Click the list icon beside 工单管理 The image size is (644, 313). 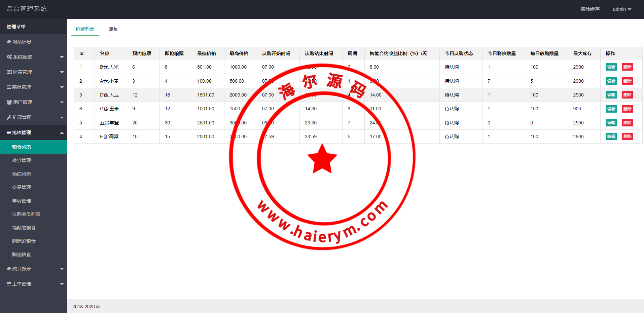(9, 284)
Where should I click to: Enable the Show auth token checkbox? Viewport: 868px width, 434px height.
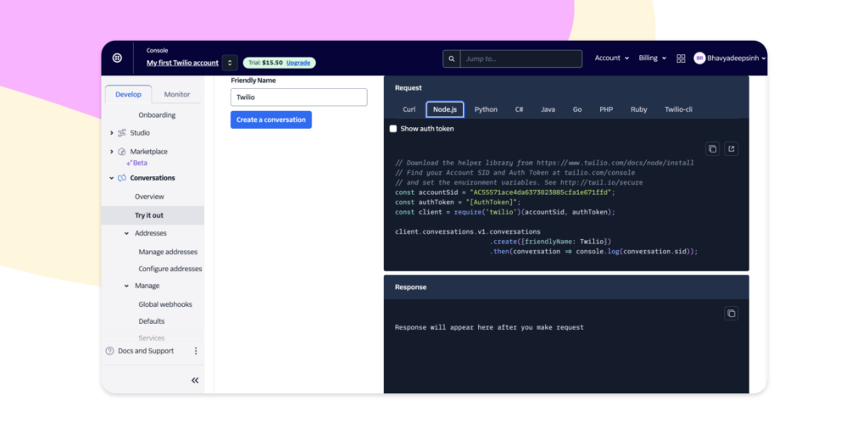393,129
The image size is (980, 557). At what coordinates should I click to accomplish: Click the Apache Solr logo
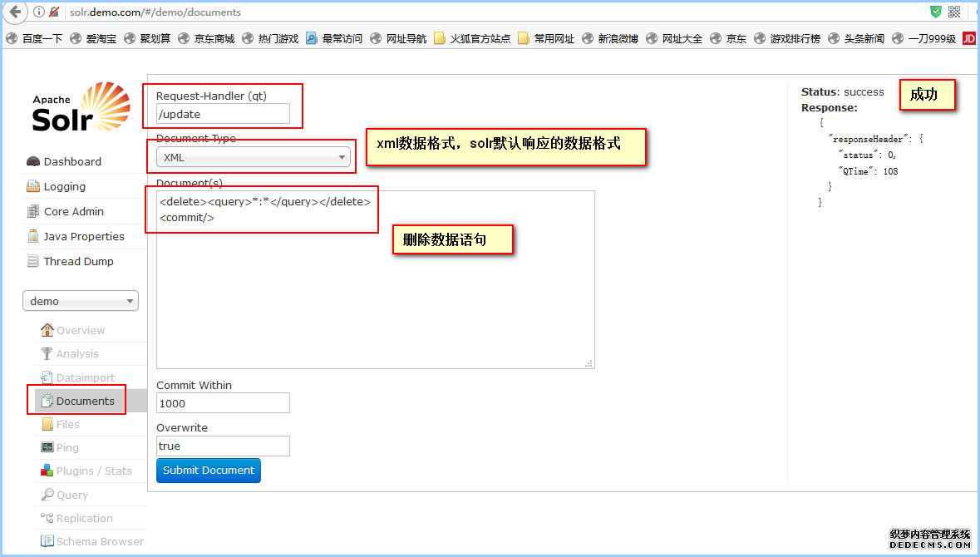[x=81, y=108]
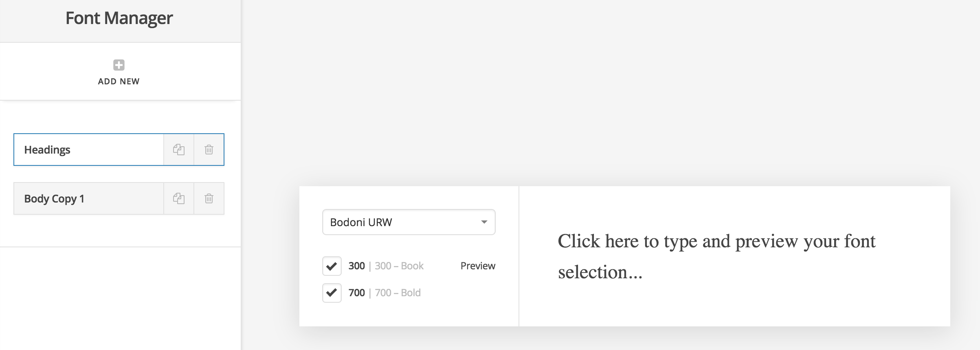Duplicate the Body Copy 1 entry
The height and width of the screenshot is (350, 980).
(x=179, y=198)
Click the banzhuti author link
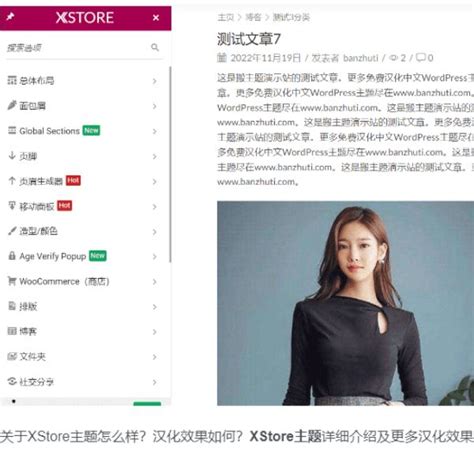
========================
__YOUR TASK__:
Transcribe the span of lines that runs from the line with "The image size is (980, 557)." to the end of the data, both ends included, exactly, with nothing else and no pictures.

__ANSWER BOX__:
The image size is (980, 557). At what coordinates should I click to accomplish: Click the Apache Solr logo
[x=81, y=108]
Duplicate the Body Copy 1 entry
The height and width of the screenshot is (350, 980).
(x=179, y=198)
Click the banzhuti author link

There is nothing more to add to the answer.